It stands to reason that the people in one’s life—be they acquaintances, friends, neighbors, family members, teachers, doctors or baristas—don’t really know what it’s like to raise a child whose needs, challenges and gifts are different from those of the average child. Unless they have walked that path themselves.
Baltimore’s Child invited parents of kids who have special needs to share the honest reality of parenting. We asked: “What do you wish your friends and family knew about raising a child with special needs?”
“We’re exhausted and need help, but sometimes are afraid to ask for help. We’re lonely and want to be a part of a friend community and it’s really hard, because our kid is so different. Invite us out. Invite us over. Be persistent. Please don’t be afraid to ask us questions—we love questions. If you can’t understand what our son says, please ask us. Ask us how to communicate with him and get his attention. We also love talking about Nate’s many strengths! Know that while there are similarities between kids who have Down Syndrome, all of our kids are unique.” – Crista Y.
“That stricter discipline doesn’t cure autism.” – Joanna B.
“I wish everyone could feel this same pure, absolute, endless love that my daughter gives me. I would love people to experience not just the pride but honor at being my child’s parent and not just the joy but wild exhilaration at the slightest milestone achievement! And I would love for people to feel the excruciating pain that I feel when someone says, ‘I’m so sorry to hear that,’ whenever I mention that I have a little girl with Down Syndrome. Having a child with an exceptionality has changed the course of my entire life and I could not be more proud than I am to be the mom of my Grace.” – Krystie F.
“That our family is no different from any other family.” – Lauren O.
“At every milestone that my daughter misses comes a whole new mourning process. At first it was the physical milestones. And now that she is older it is still that, but also academic and social milestones that aren’t happening. And as happy as I am for my friends’ children’s accomplishments, as well as those of my other children, I am still profoundly jealous and sad that my daughter has to deal with so much.” – Rachel T.
“The expectations I have of both my daughters—one developing typically and one developing with Down syndrome—are honestly the same, to live the most robust, joy-filled lives that they will be proud of at the end of their days.” – Ashley J.
“My kid is not an ‘angel’ or a ‘saint,’ but a child of this earth. My ‘special needs’ kid is more like your ‘non-special-needs’ kid in soooo many [more] ways than you may be comfortable imagining.” – Meredith H.
“I know sometimes it’s awkward for your kids to be around my kid. But when you teach them to be patient with him, I see it and I’m completely appreciative. I know there’s a lot of coaching involved.” – Karen C.
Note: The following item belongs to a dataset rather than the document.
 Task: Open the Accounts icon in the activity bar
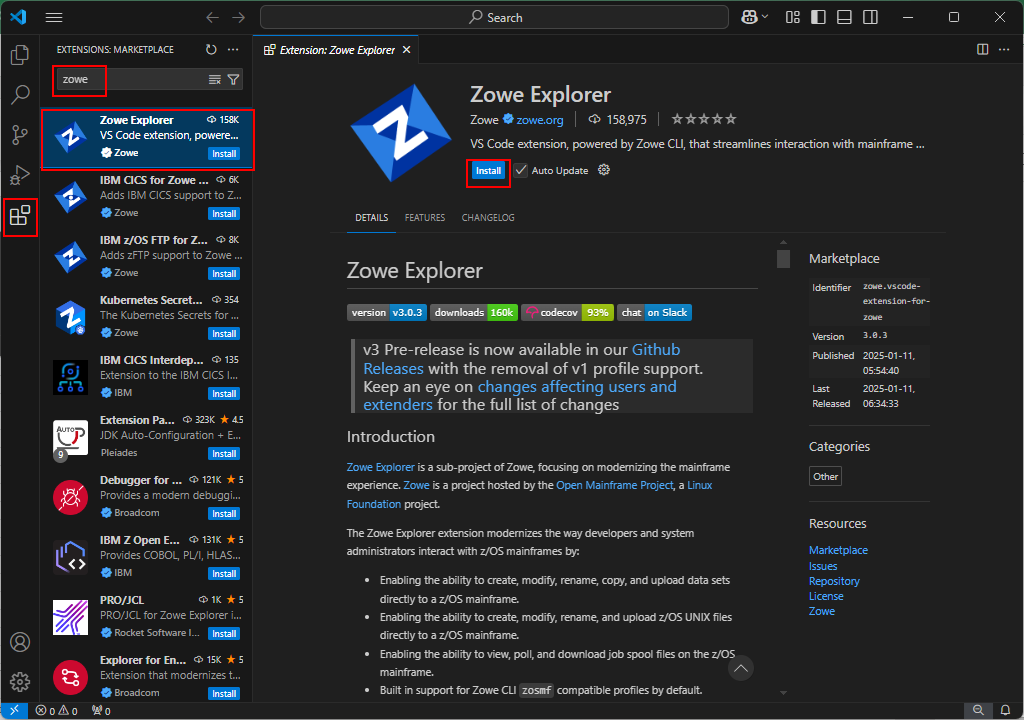20,642
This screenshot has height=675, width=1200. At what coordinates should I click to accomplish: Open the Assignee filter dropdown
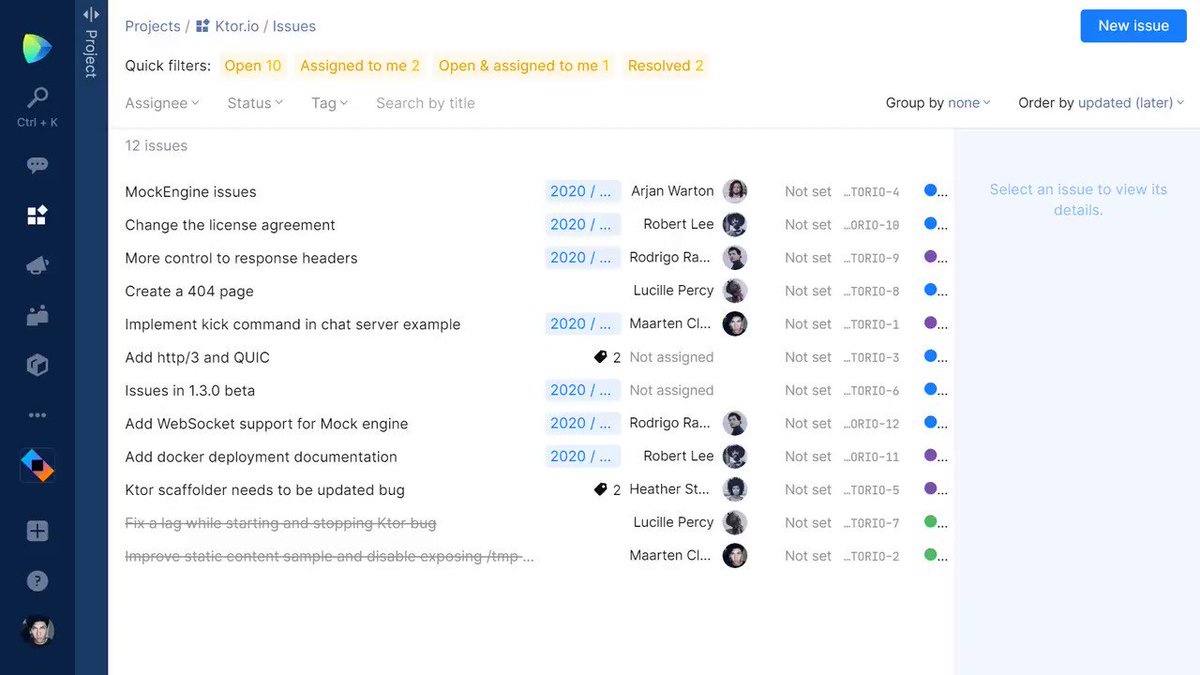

“Treat our kids like you’d treat any other child. Invite them places where you’d invite other kids.” — Lynn K.
“Friends and family do not realize what they take for granted in life with their kids who are typical, such as just a simple trip to the store to get milk [when] you could leave a 12-year-old at home. In our lives, you can’t. The simple things in life everyone takes for granted, we cherish those things.” – Sharyn G.
“[They have] the biggest heart and the strongest will,” — Adam D.
“When your child is under 21, services are guaranteed. At 21, there are no guarantees. Children with special needs are cute. Adults with special needs are not.” – Amy S.
“A little patience goes a long way.” – Shannon P.
“We need to learn how to see the world through their eyes.” – Andy R.
“They are capable of anything our world allows them to.” – Candice S.
“Having a high-functioning child with severe to profound hearing loss means that she is working ALL OF THE TIME to make sure she doesn’t miss anything, combining lip reading, body language and hearing aids to make up for her impairment, so that you don’t even notice she has one. She exhausts herself trying to seem ‘normal’ all day at school and in social situations. Her determination moves me so deeply and I know she thinks nothing of it, but I want for her to be recognized for the hard work she puts in, day after day, showing up and getting life done. She amazes me with her strength and resilience. It’s stunning.” – Catherine D.
“They were born to the right parents. We know them best, so we can be their best advocates.” – Maya L.